Insight into the intrinsic mechanism of improving electrochemical performance via constructing the preferred crystal orientation in lithium cobalt dioxide

Surface properties of cathode materials play important roles in the transport of lithium-ions/electrons and the formation of surface passivation layer. Optimizing the exposed crystal facets of cathode materials can promote the diffusion of lithium-ions and enhance cathode surface stability, which may ultimately dominate cathode's performance and stability in lithium-ion batteries. Here, polycrystalline LiCoO2(LCO) thin films with (0003) and {10 (1) over bar1} preferred orientations were prepared as the well-defined model electrodes. In situ Current-Sensing Atomic Force Microscopy (CSAFM) was employed to investigate the lithium de-intercalation and electronic conductivity evolution of the (0003) and {10 (1) over bar1} facts in organic electrolyte at the nanoscale. It was found that the lithium deintercalation following a Li-rich core model in the LCO grains, and the LCO grains with (0003) crystal face show less conductivity than those with {10 (1) over bar1} faces. Moreover, X-ray Photoelectron Spectroscopy characterization of the charged electrode surface indicates that a denser surface passivation layer is formed on {10 (1) over bar1} than that on (0003) crystal faces.
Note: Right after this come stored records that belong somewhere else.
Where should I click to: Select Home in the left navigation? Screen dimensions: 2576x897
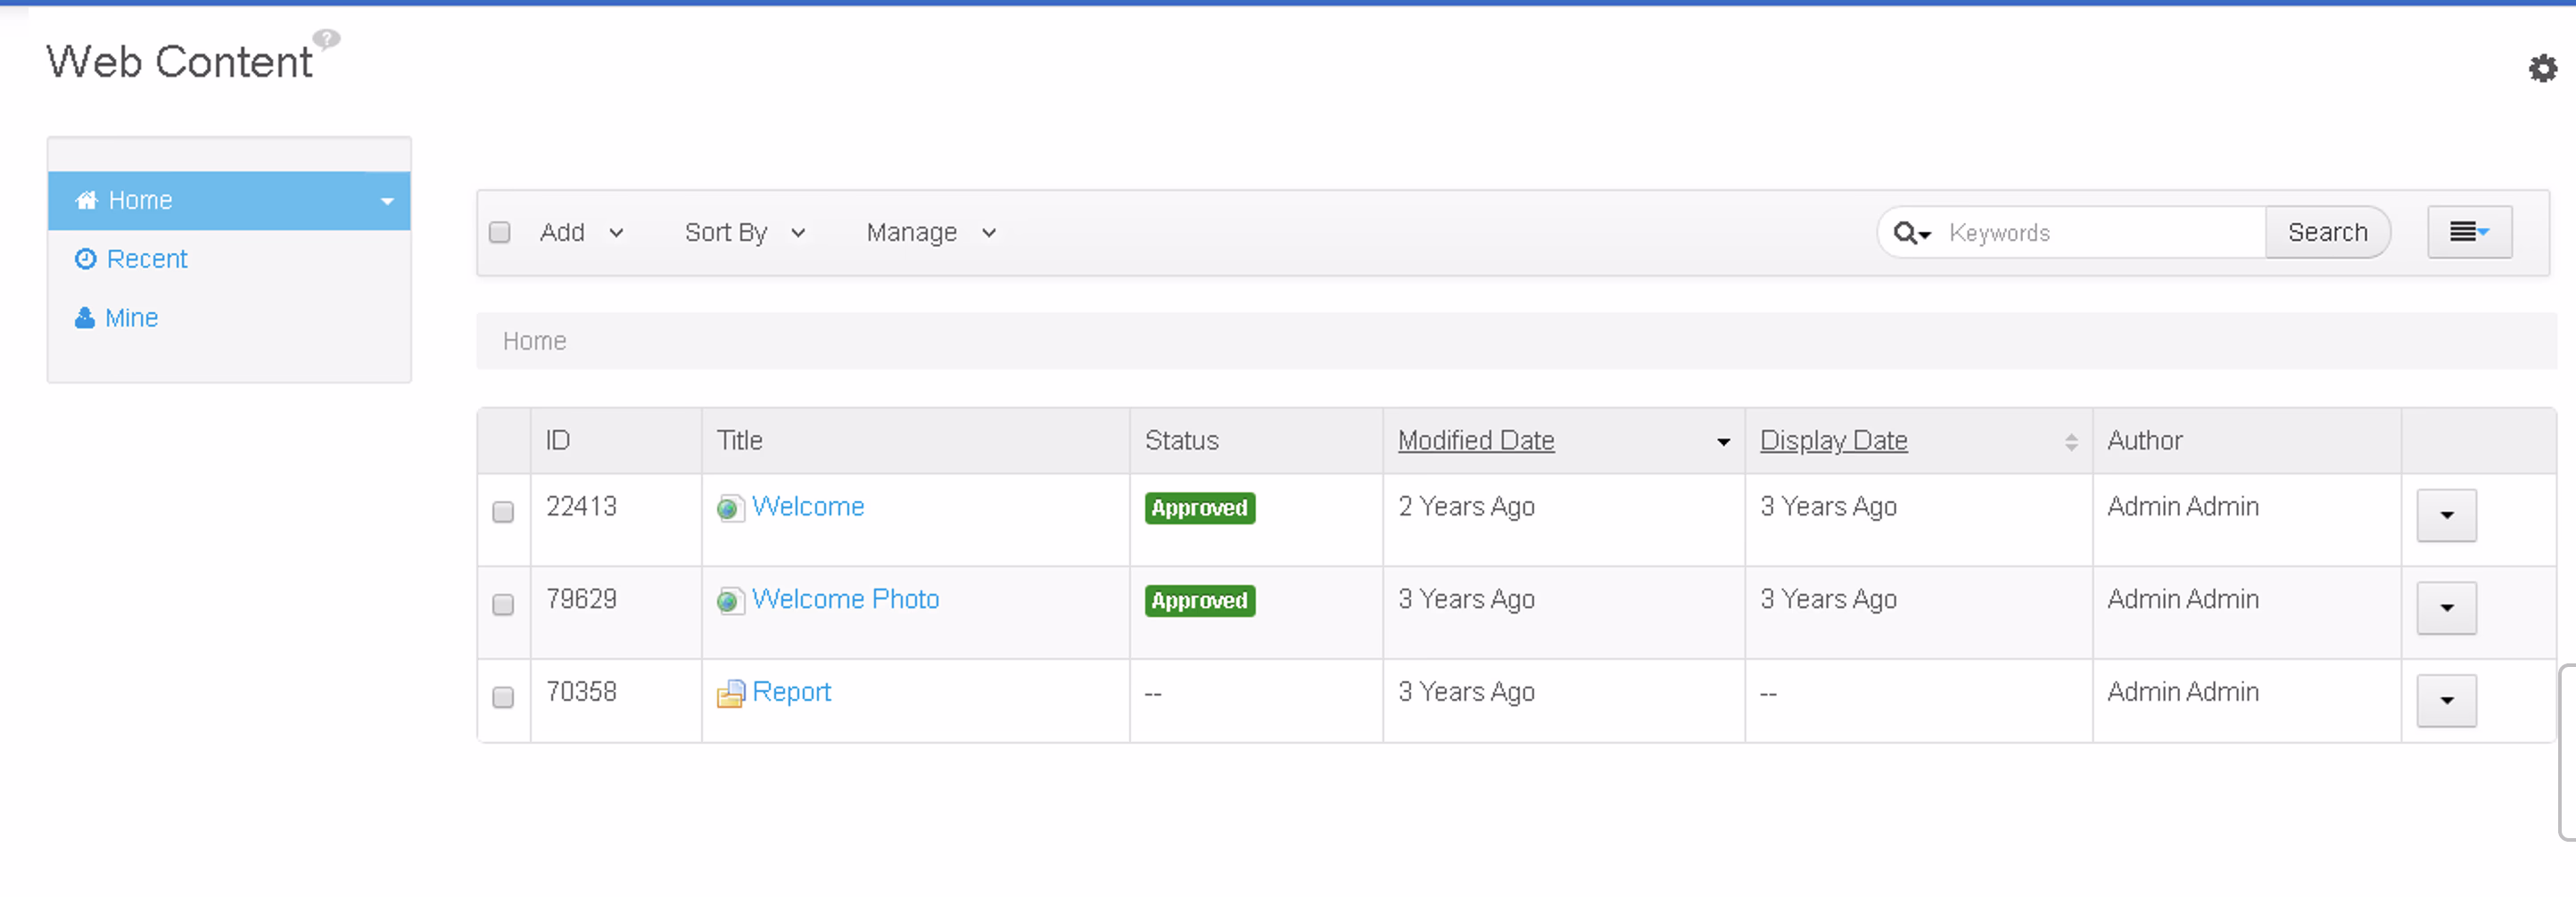tap(140, 201)
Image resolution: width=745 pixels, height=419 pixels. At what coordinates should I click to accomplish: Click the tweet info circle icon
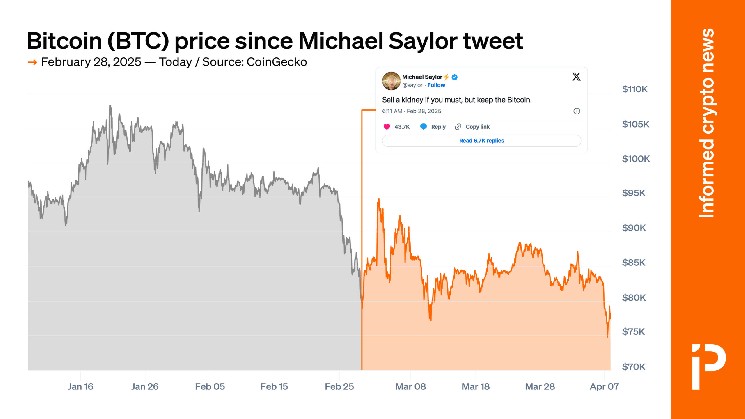[576, 111]
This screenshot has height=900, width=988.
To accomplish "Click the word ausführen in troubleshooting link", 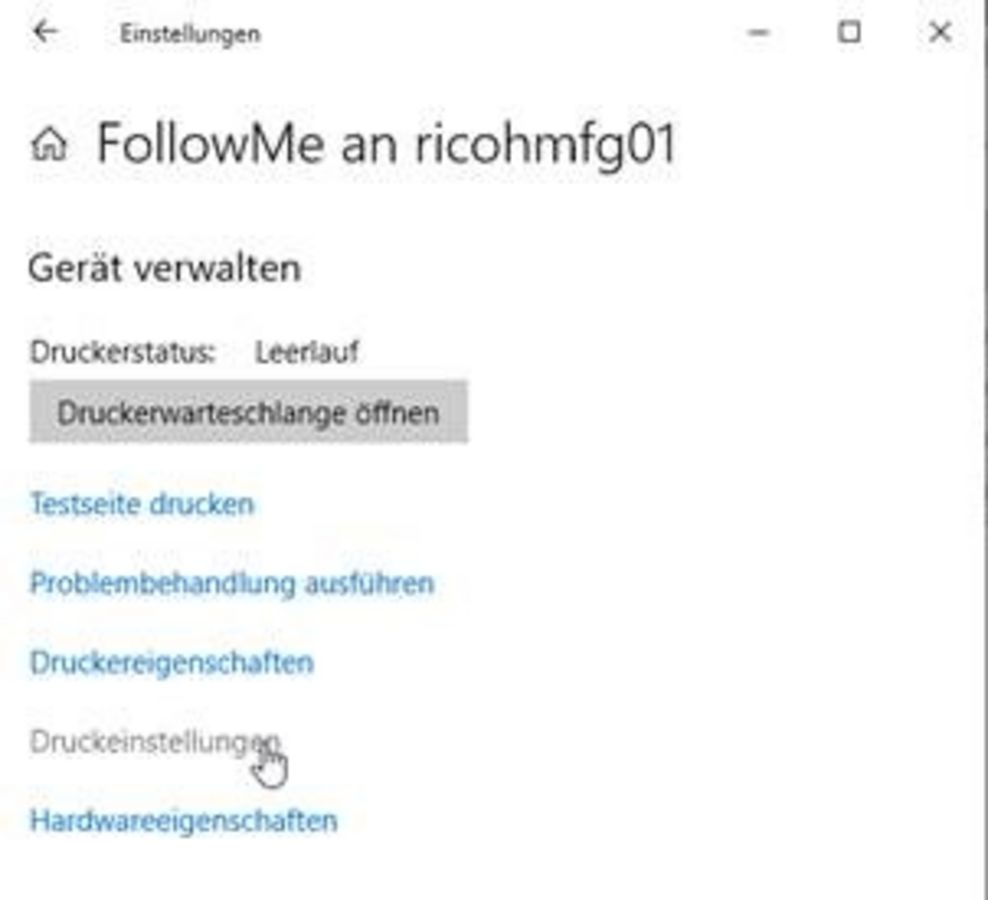I will pos(370,584).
This is caused by the lower adsorption energy of decomposition molecule on {10 (1) over bar1} crystal faces and higher work function (due to the surface atomic structure) for {10 (1) over bar1} crystal faces, as confirmed by Density Functional Theory (DFT) and Kelvin probe force microscopy (KPFM) results. In addition, electrochemical measurements confirm that the thin film electrodes with {10 (1) over bar1} preferred orientation not only show smaller electrode polarization, but also more readily form a stable surface passivation layer compared with the (0003) preferred orientation. This work highlights the importance of cathode conductivity, and suggests that the LCO {10 (1) over bar1} facet atomic structure may thermodynamically promote the physical/chemical adsorption and decomposition of electrolyte.